How Project 2025 will impact funding for higher education

The document also calls for privatizing student loans and potentially cutting federal higher education grants like the Pell Grant, which benefits low-income citizens interested in attending college. 

Ashley Young, a higher education policy analyst for the Georgia Budget & Policy Institute, said that decentralizing the regulation of college financial aid, would deprive students of vital support in earning degrees and in paying the loans back once they are finished. 

“Federal funding for higher education is very important,” Young said. “Project 2025 doesn’t actually go too in depth about the Pell Grant or trying to eliminate that program specifically, however, it did touch on a lot of policies regarding debt relief.”

Also at risk: programs like the Biden administration’s Saving on a Valuable Education (SAVE) and Income Driven Repayment programs. 

The SAVE plan, particularly, has been highly contested and even blocked in federal court as it attempts to provide more generous terms than past income-based repayment plans, lowering monthly payments for eligible borrowers and allowing those with original principal balances of $12,000 or less to have their debt forgiven after 10 years. 

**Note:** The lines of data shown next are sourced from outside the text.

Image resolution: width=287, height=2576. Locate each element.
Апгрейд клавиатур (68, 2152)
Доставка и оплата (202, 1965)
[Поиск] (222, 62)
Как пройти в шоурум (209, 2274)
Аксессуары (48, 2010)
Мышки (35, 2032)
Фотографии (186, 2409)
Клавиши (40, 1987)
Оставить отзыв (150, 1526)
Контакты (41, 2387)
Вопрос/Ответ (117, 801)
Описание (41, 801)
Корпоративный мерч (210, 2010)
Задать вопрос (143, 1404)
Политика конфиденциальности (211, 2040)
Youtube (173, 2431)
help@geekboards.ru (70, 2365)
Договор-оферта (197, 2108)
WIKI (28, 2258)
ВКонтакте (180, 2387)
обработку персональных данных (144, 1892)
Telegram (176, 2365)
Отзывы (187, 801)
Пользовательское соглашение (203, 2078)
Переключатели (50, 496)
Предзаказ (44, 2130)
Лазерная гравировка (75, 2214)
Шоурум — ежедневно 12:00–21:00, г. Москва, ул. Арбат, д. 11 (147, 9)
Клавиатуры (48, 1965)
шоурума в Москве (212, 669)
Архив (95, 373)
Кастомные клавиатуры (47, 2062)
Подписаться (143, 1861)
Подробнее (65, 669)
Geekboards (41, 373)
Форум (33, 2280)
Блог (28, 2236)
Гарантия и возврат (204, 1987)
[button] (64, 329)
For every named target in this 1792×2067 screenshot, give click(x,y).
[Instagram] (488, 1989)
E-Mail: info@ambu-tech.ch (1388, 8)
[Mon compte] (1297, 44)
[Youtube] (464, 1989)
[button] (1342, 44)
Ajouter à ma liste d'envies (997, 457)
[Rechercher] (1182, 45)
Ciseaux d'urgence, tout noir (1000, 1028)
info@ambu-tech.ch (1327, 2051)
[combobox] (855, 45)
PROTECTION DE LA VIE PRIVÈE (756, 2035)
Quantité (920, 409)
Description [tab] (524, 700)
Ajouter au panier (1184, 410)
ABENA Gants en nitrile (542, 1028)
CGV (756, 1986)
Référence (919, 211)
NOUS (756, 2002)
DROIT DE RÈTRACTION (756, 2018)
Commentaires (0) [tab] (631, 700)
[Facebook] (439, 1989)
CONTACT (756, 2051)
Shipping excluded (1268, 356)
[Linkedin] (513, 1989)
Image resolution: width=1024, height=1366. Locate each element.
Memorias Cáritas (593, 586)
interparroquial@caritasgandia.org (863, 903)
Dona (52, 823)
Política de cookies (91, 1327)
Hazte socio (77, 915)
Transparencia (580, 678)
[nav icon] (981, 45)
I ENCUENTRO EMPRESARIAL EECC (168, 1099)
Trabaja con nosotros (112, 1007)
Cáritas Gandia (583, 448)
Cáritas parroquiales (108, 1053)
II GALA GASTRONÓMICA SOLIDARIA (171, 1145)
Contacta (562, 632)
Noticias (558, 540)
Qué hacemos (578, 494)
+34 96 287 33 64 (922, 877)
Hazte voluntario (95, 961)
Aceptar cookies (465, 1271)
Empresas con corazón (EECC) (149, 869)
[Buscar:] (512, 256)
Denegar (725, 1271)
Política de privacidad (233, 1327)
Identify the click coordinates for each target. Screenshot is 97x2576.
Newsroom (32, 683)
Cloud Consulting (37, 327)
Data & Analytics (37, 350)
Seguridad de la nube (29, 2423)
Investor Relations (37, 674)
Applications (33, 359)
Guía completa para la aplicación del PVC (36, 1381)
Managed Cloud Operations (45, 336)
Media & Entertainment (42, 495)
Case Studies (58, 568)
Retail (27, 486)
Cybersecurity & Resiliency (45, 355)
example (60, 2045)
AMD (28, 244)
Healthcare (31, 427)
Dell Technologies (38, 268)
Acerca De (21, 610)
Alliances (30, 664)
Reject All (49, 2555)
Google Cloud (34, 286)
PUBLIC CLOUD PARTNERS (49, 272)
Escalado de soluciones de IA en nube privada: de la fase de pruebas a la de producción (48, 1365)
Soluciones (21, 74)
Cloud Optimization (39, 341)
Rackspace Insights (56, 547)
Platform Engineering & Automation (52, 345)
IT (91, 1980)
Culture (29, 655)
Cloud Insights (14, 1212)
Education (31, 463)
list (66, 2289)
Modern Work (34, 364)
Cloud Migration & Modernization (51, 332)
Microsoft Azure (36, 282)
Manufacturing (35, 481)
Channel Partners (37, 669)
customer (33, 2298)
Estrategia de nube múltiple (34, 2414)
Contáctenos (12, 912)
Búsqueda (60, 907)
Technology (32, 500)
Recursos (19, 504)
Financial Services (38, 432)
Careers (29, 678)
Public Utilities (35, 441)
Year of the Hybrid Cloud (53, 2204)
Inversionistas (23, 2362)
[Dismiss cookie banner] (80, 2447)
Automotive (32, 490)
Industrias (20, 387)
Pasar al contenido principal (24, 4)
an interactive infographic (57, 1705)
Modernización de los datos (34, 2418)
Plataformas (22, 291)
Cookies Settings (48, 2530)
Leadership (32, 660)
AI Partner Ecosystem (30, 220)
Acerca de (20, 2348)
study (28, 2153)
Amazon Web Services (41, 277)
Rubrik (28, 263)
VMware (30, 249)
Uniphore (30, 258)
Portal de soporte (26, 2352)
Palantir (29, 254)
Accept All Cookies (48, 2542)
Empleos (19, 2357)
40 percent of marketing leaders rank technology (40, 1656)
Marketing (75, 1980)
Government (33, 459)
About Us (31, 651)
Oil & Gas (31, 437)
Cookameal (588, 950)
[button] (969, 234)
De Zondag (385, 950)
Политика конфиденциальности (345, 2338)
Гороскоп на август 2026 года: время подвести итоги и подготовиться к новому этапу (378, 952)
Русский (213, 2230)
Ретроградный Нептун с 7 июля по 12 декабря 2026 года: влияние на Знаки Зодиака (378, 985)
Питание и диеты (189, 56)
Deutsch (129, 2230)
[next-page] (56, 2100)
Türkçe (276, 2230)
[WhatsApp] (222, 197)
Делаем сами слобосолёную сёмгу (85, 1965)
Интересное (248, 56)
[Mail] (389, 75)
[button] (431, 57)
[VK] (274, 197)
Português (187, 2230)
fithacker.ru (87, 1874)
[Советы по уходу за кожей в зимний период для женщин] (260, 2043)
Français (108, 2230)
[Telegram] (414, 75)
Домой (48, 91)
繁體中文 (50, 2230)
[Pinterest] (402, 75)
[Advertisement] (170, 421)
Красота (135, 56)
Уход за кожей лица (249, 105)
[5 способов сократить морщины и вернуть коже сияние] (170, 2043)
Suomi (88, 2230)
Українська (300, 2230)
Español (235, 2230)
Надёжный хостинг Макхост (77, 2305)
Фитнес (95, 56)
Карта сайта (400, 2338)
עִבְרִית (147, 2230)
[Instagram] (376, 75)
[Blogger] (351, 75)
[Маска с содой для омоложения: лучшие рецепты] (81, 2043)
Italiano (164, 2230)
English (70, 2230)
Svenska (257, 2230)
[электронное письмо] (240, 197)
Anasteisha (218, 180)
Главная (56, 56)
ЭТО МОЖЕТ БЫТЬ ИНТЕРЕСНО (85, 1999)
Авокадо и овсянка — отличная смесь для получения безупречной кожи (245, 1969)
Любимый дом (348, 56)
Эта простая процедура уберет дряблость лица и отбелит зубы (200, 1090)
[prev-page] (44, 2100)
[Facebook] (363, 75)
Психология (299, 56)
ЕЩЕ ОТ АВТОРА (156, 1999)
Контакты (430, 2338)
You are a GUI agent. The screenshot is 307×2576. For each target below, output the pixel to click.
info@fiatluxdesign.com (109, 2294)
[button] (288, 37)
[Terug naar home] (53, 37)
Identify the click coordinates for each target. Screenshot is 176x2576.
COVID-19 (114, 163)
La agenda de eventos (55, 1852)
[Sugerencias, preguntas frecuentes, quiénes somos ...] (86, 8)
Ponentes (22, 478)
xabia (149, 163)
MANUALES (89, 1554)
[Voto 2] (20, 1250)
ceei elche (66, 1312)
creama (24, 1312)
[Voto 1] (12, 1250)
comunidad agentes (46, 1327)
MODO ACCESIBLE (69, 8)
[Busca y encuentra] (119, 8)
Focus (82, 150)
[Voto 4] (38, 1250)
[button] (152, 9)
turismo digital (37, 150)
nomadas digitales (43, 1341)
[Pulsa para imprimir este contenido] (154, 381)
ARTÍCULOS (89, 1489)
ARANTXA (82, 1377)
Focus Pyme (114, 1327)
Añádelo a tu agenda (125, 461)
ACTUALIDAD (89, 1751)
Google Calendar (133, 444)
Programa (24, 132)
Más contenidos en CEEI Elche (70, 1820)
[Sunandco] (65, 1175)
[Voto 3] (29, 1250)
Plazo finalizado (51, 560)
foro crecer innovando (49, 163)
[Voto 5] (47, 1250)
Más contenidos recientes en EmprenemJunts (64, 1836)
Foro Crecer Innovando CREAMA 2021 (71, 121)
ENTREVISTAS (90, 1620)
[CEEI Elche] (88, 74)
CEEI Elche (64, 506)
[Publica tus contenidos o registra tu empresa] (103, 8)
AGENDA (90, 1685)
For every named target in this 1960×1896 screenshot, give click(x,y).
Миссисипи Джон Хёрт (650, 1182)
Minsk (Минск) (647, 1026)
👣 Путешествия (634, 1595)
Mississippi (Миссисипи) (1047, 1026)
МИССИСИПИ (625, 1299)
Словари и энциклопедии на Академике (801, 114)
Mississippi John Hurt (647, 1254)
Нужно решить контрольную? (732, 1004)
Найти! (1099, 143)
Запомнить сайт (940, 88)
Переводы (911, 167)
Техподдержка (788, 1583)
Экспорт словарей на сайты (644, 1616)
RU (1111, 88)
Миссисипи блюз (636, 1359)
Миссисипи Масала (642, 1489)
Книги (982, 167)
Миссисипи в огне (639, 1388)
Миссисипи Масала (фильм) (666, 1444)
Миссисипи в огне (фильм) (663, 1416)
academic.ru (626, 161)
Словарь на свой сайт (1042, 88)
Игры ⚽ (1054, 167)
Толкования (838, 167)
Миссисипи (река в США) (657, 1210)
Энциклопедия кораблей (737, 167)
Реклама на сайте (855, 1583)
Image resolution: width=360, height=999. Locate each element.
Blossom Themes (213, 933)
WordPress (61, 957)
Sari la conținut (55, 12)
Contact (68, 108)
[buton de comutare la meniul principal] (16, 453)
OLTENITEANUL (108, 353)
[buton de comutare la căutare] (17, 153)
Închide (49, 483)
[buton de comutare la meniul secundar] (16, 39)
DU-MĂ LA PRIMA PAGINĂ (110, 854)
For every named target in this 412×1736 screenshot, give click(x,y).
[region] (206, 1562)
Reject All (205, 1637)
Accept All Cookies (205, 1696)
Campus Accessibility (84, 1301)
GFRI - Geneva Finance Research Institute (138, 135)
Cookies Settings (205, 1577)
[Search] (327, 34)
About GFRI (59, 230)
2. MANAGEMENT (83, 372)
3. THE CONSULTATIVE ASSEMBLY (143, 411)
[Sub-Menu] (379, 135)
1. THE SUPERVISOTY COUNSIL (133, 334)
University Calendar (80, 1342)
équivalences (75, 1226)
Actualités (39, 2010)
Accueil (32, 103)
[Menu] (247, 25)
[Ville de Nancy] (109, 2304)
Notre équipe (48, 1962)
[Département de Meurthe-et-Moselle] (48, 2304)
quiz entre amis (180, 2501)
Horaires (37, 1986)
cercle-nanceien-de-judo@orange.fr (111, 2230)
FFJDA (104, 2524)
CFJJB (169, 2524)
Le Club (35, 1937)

“What is important to note here is that Project 2025 wants to eliminate income-driven repayment plans, which are helpful for students — for borrowers, rather — who are struggling with paying their loans back, and they want to end the loan forgiveness program,” Young said. 

But George says, for Black voters, it’s important to look to the past for context.

“So much of this is repetitive,” George said. “We shouldn’t be surprised by Project 2025. It’s the same effort to maintain racial inequality.”